Мало ему было этой новости, мало было обиды, терзаний и угрызений совести, так до него еще дошли вести о ликовании в Эттене; было от чего прийти в отчаяние. «Дорогой Тео, оставайся и дальше гордостью и радостью для родителей, на которых так часто обрушиваются потрясения», – писали Дорус и Анна. «В это непростое время ты для нас – как луч солнечного света».
Не прошло и двух недель, как Тео приехал к Винсенту в роли посредника-миротворца. Но судя по всему, братья сильно поссорились; ссора продолжилась в последующей переписке: Винсент пытался оставить за собой последнее слово против, казалось бы неоспоримого, доказательства успеха его брата. Он обличал легкую и поверхностную жизнь Тео. Он высмеивал окружавшее брата «изысканное общество» и благополучие его жизни. Он называл его «ограниченным и чересчур осмотрительным», порицая за отказ от всего настоящего, что приводит к плачевному результату – невозможности «естественной», а также «подлинной», «внутренней» жизни. Он сравнивал гладкий путь своего брата к успеху с каменистой тропой, которой шел сам, и говорил о грядущей парижской жизни Тео со зловещим предостережением: «Какой бы румяной ни была заря, существует еще и мрак полночи, и обжигающий, тяжкий полуденный зной».

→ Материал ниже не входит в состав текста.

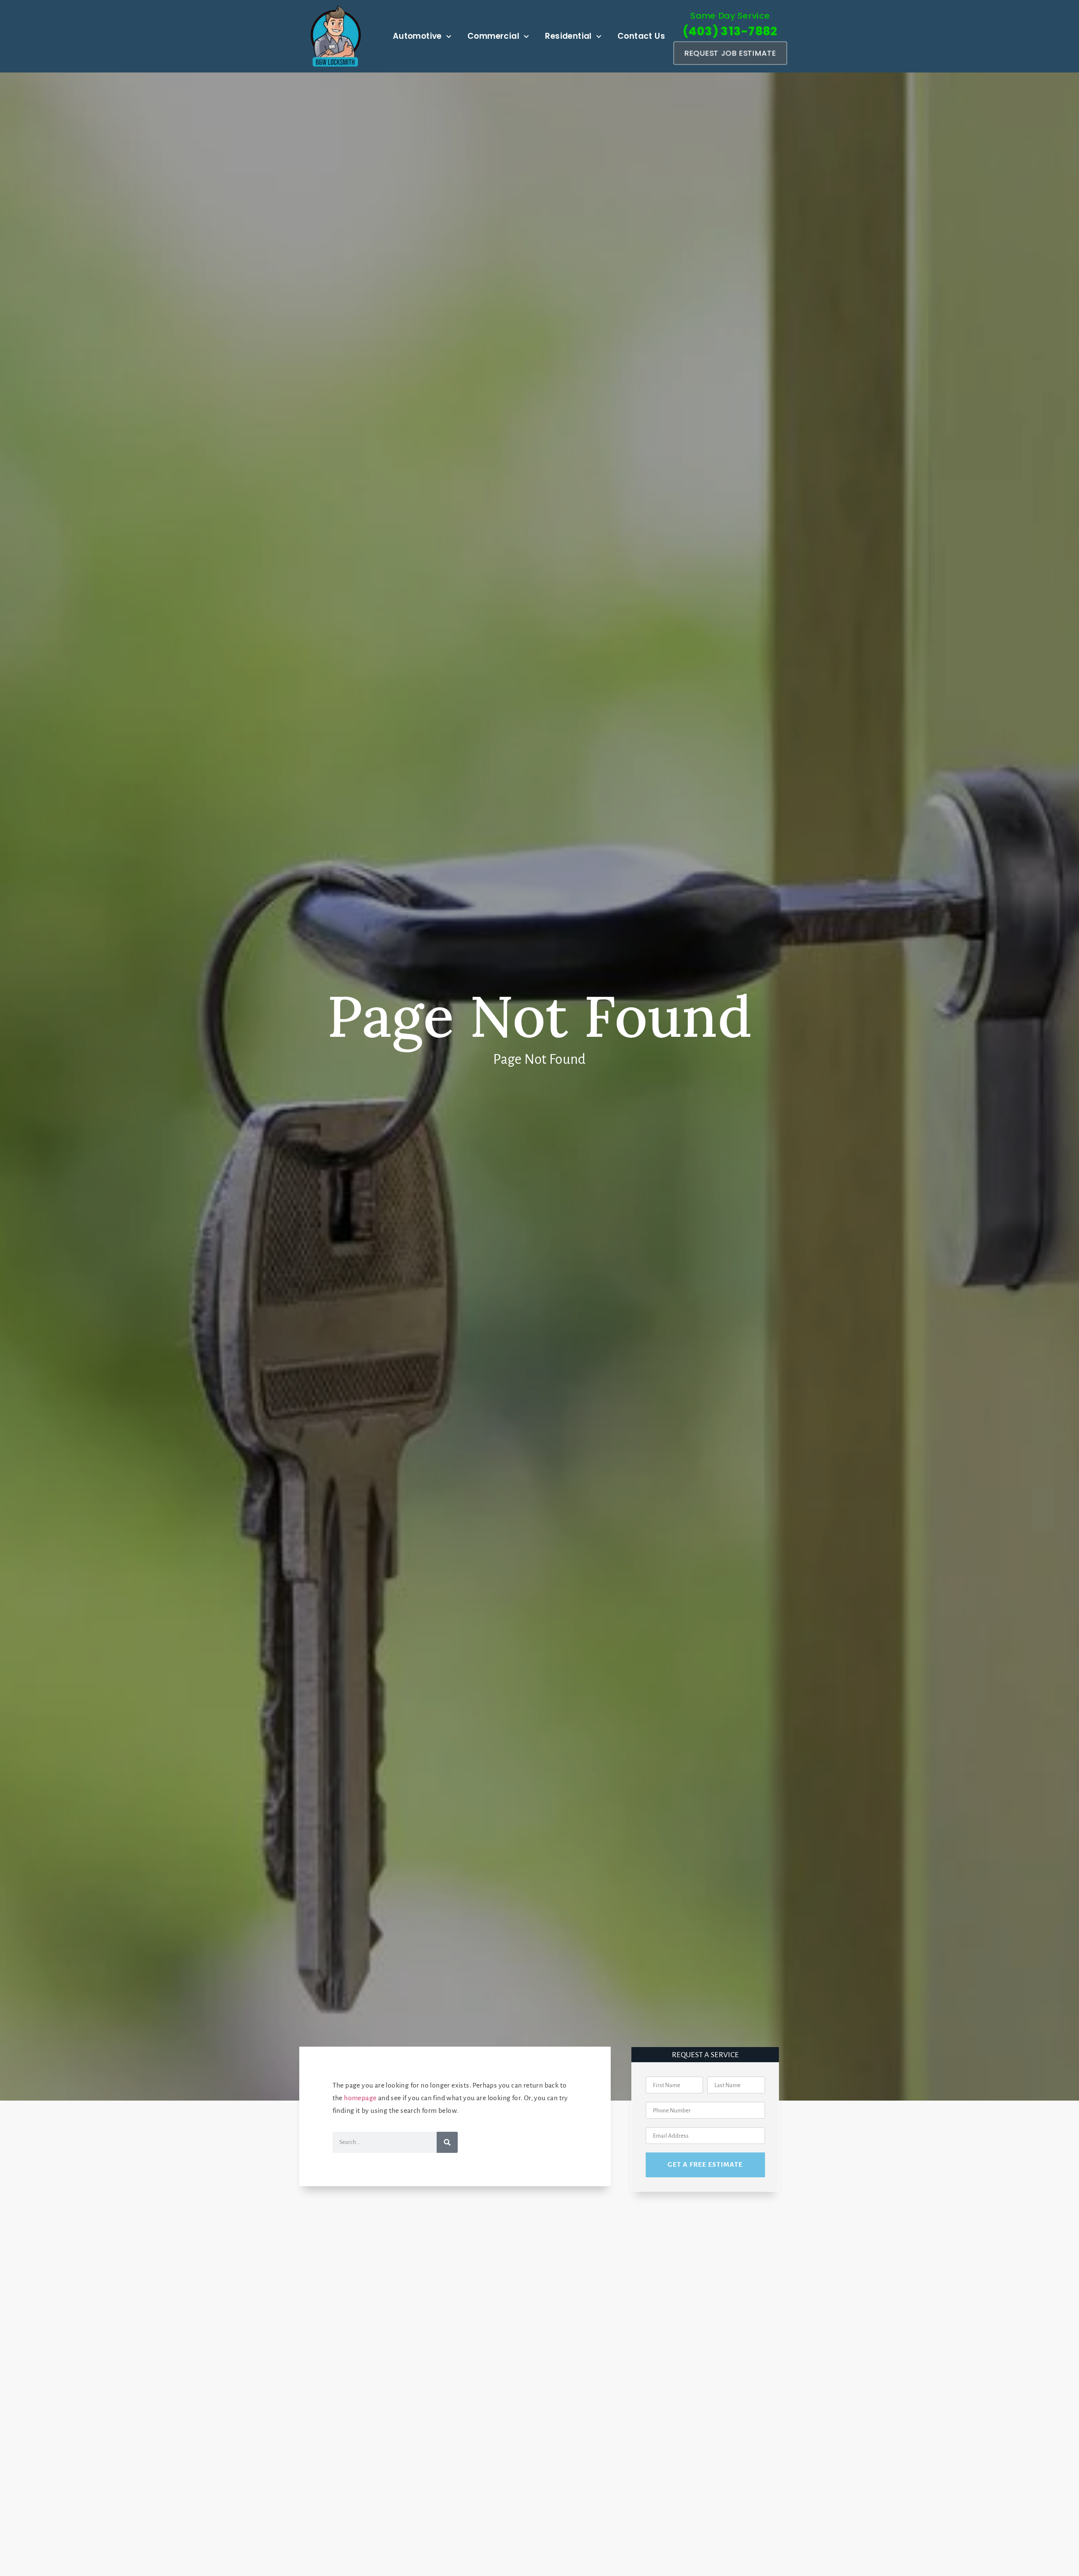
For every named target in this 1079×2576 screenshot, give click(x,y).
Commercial (493, 36)
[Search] (447, 2142)
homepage (360, 2098)
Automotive (417, 36)
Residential (568, 36)
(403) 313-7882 (730, 31)
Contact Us (641, 36)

Что же до его собственной карьеры, то Винсент по-прежнему видел себя только в роли катехизатора. Он настаивал, что любая другая работа означала бы предательство его истинных убеждений. Винсенту только что исполнилось двадцать пять, и ему было необходимо добиться успеха хоть в чем-нибудь, научиться думать и поступать самостоятельно, независимо от мнения отца и шлейфа прошлого. Он с мальчишеской запальчивостью защищал Адлера и свою работу в воскресной школе. В ответ на неизбежный вопрос: «Чем ты собираешься зарабатывать себе на жизнь?» – Винсент апеллировал к небесному покровительству. «Счастлив тот, кто верует в Господа, – провозгласил он, – ибо в конце концов, пусть даже не избегнув бед и печалей, он преодолеет все жизненные трудности».
Возможно, противостояние со стороны Тео, а также неодобрение отца лишь укрепили решимость Винсента. Страница за страницей, прибегая к запутанным аргументам и лихорадочному самоободрению, Винсент со страстной горячностью вновь утверждал свою преданность высокому идеалу. «Человеку нужно только самое бесконечное и чудесное, – заявлял он. – И человек не должен соглашаться на меньшее». Он составлял длинные списки книг, поэзии и изображений – это не считая, разумеется, Библии, – которым он, будучи «homme intérieur et spirituel», собирался посвятить жизнь. Он выражал солидарность с теми писателями, поэтами и художниками, которые «мыслили более глубоко, искали, работали и любили чуть больше, чем все остальные, – с теми, кто достиг глубин океана жизни».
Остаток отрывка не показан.